Among 1,238,340 infants in the newborn screening program, 14,443 individuals were recalled for reevaluation (re-call rate 1.18%), 911 and 731 individuals were subsequently determined to have hyperthyrotropinemia and CH respectively; thus, a prevalence of 1:1359 and 1:1694 for hyperthyrotropinemia and CH. Of the 731 patients with CH, 161 patients were diagnosed with permanent CH (PCH), and 159 patients were diagnosed with transient CH (TCH), the other 411 patients are too young to determine their subtypes. Patients with PCH required an increasing dose of L-T4 during the first few years, whereas patients with TCH required a decreased dose of L-T4. The TSH levels at diagnosis and the dose of L-T4 used were significantly higher in PCH cases than in transient cases. The FT4 levels at diagnosis were significantly lower in PCH cases than in TCH cases. The TSH levels at diagnosis, FT4 levels at diagnosis and L-T4 doses at 90 days were evaluated as predictors for differentiating PCH and TCH, and their accuracy at their respective optimal cutoffs were determined to be 60.6%, 66.7% and 93.9%, respectively.

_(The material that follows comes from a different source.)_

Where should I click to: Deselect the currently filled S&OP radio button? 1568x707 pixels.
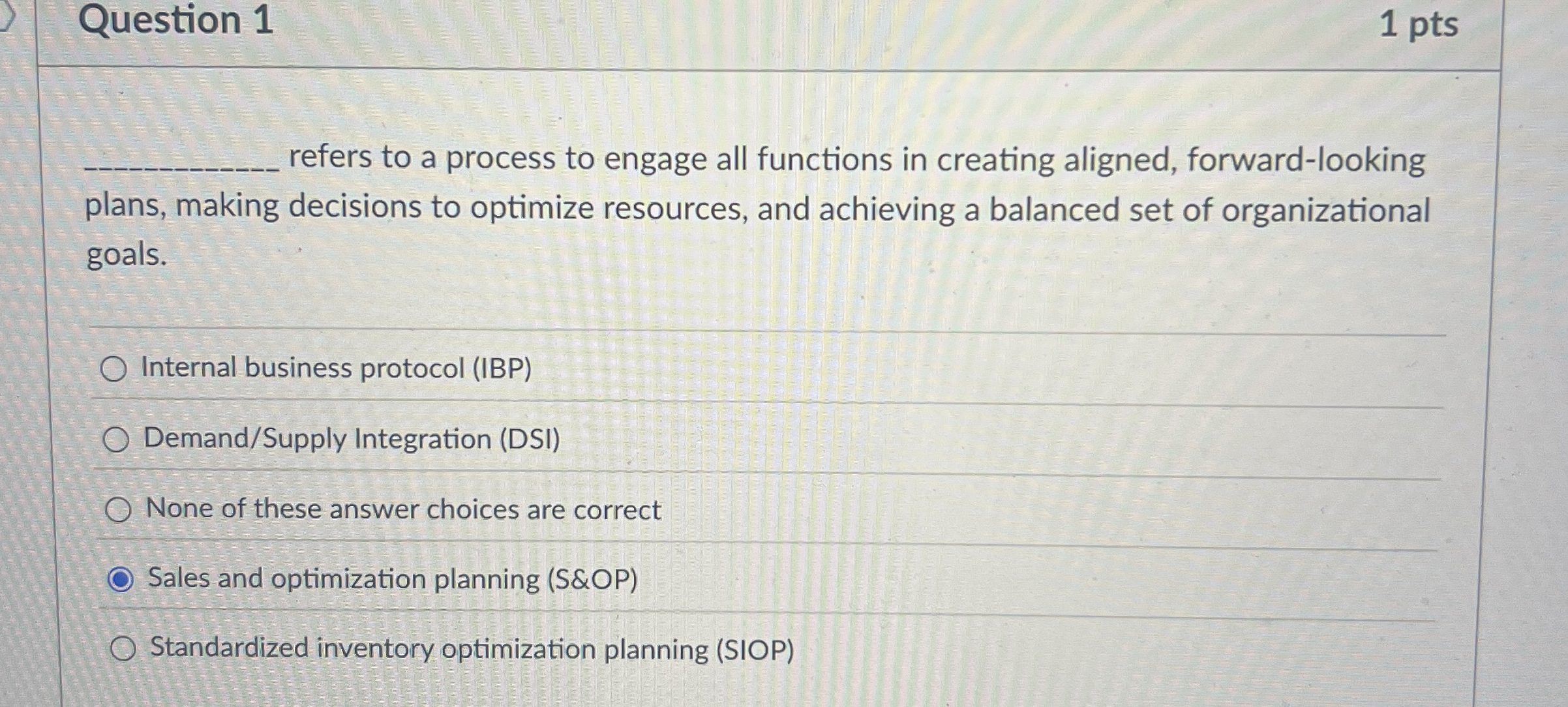(x=120, y=578)
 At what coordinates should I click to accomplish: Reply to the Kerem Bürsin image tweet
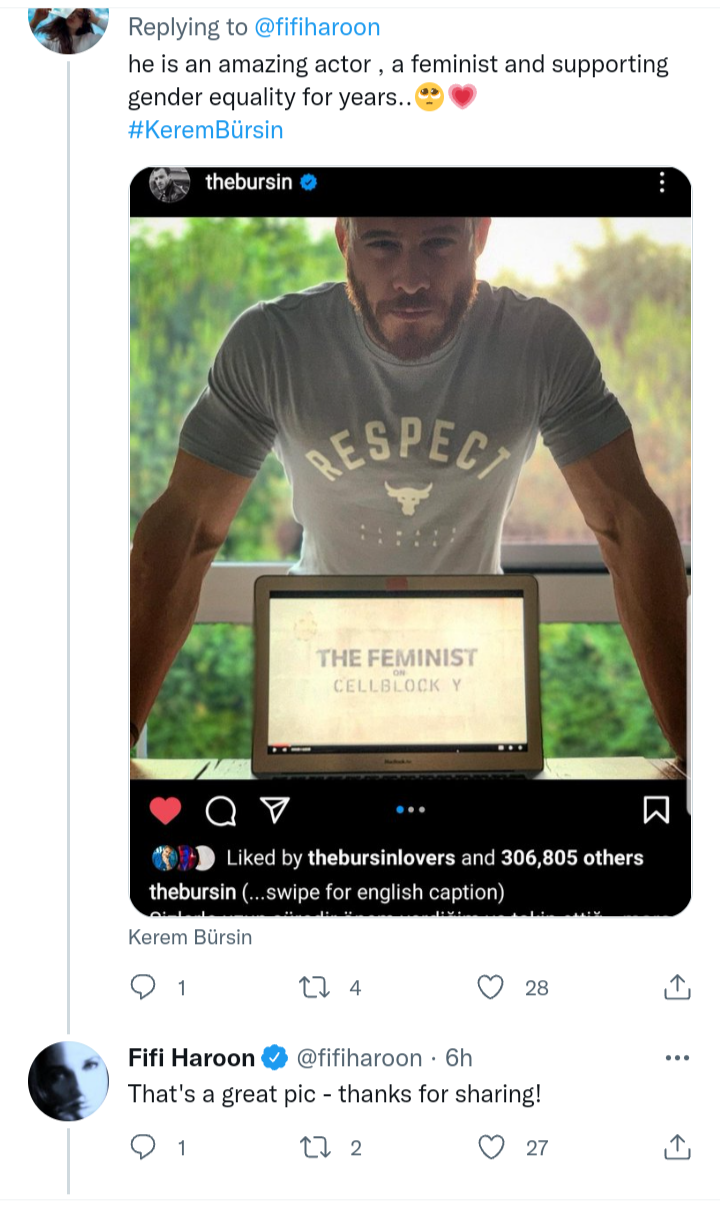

The CH incidence in Guangxi Zhuang Autonomous Region is slightly higher (1:1694) compared to the worldwide levels (1/2000–1/4000). The PCH and TCH ratio is close to 1; thus, the estimated PCH incidence is 1/3388, which is similar to reported worldwide average incidence (1/3000). The L-T4 dose required at 90 days (>30 μg/day) has the highest predictive value for PCH. Earlier differentiation of PCH and TCH helps to determine appropriate treatment course.